#### [Task prompt]
When you have read the listing, copy all of it without any change.

#### [Data for review]
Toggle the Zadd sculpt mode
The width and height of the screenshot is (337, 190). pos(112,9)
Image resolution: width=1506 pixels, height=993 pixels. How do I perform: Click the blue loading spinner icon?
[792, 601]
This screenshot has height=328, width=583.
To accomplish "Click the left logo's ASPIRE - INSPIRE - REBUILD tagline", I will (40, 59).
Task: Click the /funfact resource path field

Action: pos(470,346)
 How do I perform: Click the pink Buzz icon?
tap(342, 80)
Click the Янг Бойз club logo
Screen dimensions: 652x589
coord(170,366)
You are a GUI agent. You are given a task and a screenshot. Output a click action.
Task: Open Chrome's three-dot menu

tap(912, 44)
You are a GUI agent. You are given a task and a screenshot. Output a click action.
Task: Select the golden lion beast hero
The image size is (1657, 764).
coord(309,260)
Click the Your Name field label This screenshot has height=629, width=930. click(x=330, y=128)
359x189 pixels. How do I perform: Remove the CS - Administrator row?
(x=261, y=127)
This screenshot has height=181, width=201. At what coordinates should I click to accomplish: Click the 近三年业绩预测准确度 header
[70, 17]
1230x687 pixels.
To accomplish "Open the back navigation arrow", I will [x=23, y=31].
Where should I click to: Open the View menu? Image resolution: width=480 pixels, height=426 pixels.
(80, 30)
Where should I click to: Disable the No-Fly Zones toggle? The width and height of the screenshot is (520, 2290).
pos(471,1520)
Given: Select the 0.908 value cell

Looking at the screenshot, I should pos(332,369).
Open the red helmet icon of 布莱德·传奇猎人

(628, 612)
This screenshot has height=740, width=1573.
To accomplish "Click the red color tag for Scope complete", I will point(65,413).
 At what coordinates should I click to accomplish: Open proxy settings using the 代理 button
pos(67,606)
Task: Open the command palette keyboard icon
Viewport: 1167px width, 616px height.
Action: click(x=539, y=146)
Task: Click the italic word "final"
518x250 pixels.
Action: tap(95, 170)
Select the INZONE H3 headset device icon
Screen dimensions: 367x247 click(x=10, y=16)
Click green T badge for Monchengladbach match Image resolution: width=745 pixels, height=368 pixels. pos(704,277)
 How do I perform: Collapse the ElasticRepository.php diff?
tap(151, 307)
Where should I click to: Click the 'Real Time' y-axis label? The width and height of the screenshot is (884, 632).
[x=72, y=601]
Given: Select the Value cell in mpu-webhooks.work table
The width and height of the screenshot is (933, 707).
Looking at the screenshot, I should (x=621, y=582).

#### [Solution to the exercise]
Toggle the Zadd sculpt mode
The width and height of the screenshot is (337, 190). pos(112,9)
Image resolution: width=1506 pixels, height=993 pixels. How do I perform: Click the blue loading spinner icon?
[792, 601]
This screenshot has height=328, width=583.
To accomplish "Click the left logo's ASPIRE - INSPIRE - REBUILD tagline", I will (40, 59).
Task: Click the /funfact resource path field

Action: pos(470,346)
 How do I perform: Click the pink Buzz icon?
tap(342, 80)
Click the Янг Бойз club logo
Screen dimensions: 652x589
coord(170,366)
You are a GUI agent. You are given a task and a screenshot. Output a click action.
Task: Open Chrome's three-dot menu

tap(912, 44)
You are a GUI agent. You are given a task and a screenshot. Output a click action.
Task: Select the golden lion beast hero
The image size is (1657, 764).
coord(309,260)
Click the Your Name field label This screenshot has height=629, width=930. click(x=330, y=128)
359x189 pixels. How do I perform: Remove the CS - Administrator row?
(x=261, y=127)
This screenshot has height=181, width=201. At what coordinates should I click to accomplish: Click the 近三年业绩预测准确度 header
[70, 17]
1230x687 pixels.
To accomplish "Open the back navigation arrow", I will [x=23, y=31].
Where should I click to: Open the View menu? Image resolution: width=480 pixels, height=426 pixels.
(80, 30)
Where should I click to: Disable the No-Fly Zones toggle? The width and height of the screenshot is (520, 2290).
pos(471,1520)
Given: Select the 0.908 value cell

Looking at the screenshot, I should pos(332,369).
Open the red helmet icon of 布莱德·传奇猎人

(628, 612)
This screenshot has height=740, width=1573.
To accomplish "Click the red color tag for Scope complete", I will point(65,413).
 At what coordinates should I click to accomplish: Open proxy settings using the 代理 button
pos(67,606)
Task: Open the command palette keyboard icon
Viewport: 1167px width, 616px height.
Action: click(x=539, y=146)
Task: Click the italic word "final"
518x250 pixels.
Action: tap(95, 170)
Select the INZONE H3 headset device icon
Screen dimensions: 367x247 click(x=10, y=16)
Click green T badge for Monchengladbach match Image resolution: width=745 pixels, height=368 pixels. pos(704,277)
 How do I perform: Collapse the ElasticRepository.php diff?
tap(151, 307)
Where should I click to: Click the 'Real Time' y-axis label? The width and height of the screenshot is (884, 632).
[x=72, y=601]
Given: Select the Value cell in mpu-webhooks.work table
The width and height of the screenshot is (933, 707).
Looking at the screenshot, I should (x=621, y=582).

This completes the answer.